Many parents and caregivers have a love/hate relationship with sensory play. They love that their kids have fun and are enjoying themselves, but they hate the mess that comes along with it. Some educational classrooms avoid areas of sensory play because of the mess. However, this isn’t necessarily a good thing for the children. Sensory play is a very important part of learning.
What is sensory play?
It is play that encourages children to use one or more of their senses. It helps stimulate a child’s sense of sight, sound, smell, touch and taste
Why is it important?
When young children are learning they rely on their sensory input to learn about their environment. It helps them build connections that support learning, thought and creativity. It supports a child’s language development, fine and gross motor skills, their cognitive growth and social interactions.
Letting a child touch something opens up a whole new world. That tree he sees in a book becomes real, with bark and sap and leaves. This opens up new words and expands his vocabulary and language skills.
Fine motor skills are enhanced when a child begins pouring sand from one container to another.
Social skills are learned when children are sharing, building and learning together at a sensory table.
Despite the importance of sensory play it is rapid declining in many educational classrooms. But, it doesn’t have to! Here are some examples of sensory play that you can incorporate into your home or classroom.
Examples of sensory play
- Sand, mud, water, shaving cream, beads, pasta, beans, etc can all be placed in a tub with small kitchen utensils.

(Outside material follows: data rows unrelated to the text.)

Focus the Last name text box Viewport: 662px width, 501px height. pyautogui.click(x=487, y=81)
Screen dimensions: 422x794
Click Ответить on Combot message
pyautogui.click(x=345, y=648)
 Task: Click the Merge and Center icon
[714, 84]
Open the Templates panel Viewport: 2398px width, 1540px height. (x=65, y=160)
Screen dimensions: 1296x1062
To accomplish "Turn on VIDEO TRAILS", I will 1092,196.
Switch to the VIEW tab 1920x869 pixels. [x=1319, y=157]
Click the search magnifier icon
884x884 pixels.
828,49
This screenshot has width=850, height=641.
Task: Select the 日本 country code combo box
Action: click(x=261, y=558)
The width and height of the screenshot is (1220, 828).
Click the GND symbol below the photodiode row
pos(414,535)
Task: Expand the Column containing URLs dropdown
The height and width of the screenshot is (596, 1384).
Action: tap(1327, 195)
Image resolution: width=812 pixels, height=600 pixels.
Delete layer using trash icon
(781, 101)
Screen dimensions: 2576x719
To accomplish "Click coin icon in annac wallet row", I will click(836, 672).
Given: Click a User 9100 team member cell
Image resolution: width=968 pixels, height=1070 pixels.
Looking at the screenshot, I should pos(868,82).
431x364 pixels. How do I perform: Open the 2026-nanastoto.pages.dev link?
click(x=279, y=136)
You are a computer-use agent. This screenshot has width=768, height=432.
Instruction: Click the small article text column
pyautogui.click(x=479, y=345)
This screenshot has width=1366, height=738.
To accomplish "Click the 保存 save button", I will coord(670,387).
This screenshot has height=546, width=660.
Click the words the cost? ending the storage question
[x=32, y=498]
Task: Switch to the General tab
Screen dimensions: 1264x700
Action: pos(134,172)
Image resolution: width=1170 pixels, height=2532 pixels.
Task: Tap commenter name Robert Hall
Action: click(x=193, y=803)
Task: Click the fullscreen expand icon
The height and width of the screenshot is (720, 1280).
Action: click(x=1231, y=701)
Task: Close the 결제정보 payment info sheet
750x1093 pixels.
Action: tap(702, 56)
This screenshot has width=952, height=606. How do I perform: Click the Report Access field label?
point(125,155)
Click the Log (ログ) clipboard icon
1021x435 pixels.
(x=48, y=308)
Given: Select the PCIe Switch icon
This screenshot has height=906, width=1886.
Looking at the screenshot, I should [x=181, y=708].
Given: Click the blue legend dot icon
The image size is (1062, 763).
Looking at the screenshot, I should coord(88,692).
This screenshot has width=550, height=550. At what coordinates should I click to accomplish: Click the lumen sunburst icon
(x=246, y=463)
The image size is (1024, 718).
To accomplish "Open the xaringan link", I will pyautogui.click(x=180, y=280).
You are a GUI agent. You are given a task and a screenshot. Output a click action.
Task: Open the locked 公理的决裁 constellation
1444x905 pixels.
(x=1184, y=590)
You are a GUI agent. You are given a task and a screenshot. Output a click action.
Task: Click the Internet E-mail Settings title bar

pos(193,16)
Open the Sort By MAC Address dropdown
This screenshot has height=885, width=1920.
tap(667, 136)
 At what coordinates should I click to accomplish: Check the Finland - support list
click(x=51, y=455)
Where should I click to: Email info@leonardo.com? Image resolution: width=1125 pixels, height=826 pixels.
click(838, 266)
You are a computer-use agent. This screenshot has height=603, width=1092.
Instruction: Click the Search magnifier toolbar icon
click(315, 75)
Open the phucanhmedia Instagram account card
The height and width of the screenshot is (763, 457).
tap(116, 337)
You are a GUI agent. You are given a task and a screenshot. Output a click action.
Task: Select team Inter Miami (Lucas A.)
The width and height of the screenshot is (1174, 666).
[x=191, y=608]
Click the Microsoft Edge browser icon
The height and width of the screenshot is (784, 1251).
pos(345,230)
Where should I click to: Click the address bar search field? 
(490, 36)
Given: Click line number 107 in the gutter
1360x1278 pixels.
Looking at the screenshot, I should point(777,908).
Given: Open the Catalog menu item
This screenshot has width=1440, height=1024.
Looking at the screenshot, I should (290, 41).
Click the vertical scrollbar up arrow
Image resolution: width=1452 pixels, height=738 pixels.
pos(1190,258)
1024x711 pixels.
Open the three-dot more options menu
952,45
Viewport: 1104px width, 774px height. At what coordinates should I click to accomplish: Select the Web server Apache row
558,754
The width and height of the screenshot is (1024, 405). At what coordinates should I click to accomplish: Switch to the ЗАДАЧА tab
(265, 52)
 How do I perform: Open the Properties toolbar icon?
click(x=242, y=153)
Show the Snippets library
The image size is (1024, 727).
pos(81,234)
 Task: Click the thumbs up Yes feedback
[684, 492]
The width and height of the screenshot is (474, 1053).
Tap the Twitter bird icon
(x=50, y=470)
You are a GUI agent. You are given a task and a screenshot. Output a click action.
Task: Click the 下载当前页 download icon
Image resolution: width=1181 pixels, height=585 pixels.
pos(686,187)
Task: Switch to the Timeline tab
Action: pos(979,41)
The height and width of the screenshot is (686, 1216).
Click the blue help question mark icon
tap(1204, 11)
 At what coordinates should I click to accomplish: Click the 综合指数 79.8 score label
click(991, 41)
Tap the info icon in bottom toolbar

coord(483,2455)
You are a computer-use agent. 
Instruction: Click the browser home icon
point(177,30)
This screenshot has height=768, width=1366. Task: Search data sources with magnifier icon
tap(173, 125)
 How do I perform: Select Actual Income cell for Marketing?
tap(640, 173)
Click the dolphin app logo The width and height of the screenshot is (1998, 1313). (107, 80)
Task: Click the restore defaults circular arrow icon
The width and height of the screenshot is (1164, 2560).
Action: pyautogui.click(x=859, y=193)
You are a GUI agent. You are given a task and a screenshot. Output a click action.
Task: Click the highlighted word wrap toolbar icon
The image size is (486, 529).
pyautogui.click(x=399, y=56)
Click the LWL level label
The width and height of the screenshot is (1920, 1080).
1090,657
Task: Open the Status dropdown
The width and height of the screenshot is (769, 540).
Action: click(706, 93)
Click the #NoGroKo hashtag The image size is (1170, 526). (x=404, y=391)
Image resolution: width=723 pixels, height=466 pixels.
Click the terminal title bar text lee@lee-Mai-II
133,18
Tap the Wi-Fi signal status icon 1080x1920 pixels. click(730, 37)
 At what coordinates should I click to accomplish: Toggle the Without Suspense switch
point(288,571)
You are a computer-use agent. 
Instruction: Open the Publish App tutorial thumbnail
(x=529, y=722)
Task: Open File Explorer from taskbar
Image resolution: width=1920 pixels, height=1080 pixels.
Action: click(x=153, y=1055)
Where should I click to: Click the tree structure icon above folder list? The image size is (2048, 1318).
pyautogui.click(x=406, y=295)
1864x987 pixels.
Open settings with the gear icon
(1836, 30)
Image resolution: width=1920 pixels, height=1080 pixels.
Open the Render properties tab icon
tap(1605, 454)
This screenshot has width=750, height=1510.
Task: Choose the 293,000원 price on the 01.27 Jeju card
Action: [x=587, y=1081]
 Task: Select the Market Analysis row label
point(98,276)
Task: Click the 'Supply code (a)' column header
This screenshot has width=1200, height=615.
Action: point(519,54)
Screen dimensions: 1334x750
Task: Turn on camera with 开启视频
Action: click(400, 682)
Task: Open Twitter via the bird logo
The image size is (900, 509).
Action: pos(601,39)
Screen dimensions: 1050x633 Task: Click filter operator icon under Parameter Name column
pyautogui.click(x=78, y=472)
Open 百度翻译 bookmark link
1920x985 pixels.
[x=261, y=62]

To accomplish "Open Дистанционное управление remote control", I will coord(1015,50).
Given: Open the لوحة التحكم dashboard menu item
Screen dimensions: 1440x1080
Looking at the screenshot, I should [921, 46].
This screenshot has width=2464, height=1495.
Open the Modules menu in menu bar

This allows your child to explore these objects in a closed environment and enhances their sensory play.
- Give children scarves, instruments, wands or another object and allow them to sing and dance to music.
- Allow children to build with blocks, boxes or canned goods, then knock them down.
- Pick out a variety of fruits and vegetables at the store and encourage your child to touch, taste, smell and play with the different produce.
- Go for a walk and let your child pick up items that interest them. Take them home and talk about them. Make a collage, let them hold on to their “treasures” and talk about them with friends and family.